= Beginning of Section =
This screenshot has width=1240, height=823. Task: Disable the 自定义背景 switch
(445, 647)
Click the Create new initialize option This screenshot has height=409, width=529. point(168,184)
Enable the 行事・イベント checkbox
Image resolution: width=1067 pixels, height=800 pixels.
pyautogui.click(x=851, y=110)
= End of Section =
Exercise prompt> Transcribe the material above in full.

Exercise solution>
This screenshot has width=1240, height=823. Task: Disable the 自定义背景 switch
(445, 647)
Click the Create new initialize option This screenshot has height=409, width=529. point(168,184)
Enable the 行事・イベント checkbox
Image resolution: width=1067 pixels, height=800 pixels.
pyautogui.click(x=851, y=110)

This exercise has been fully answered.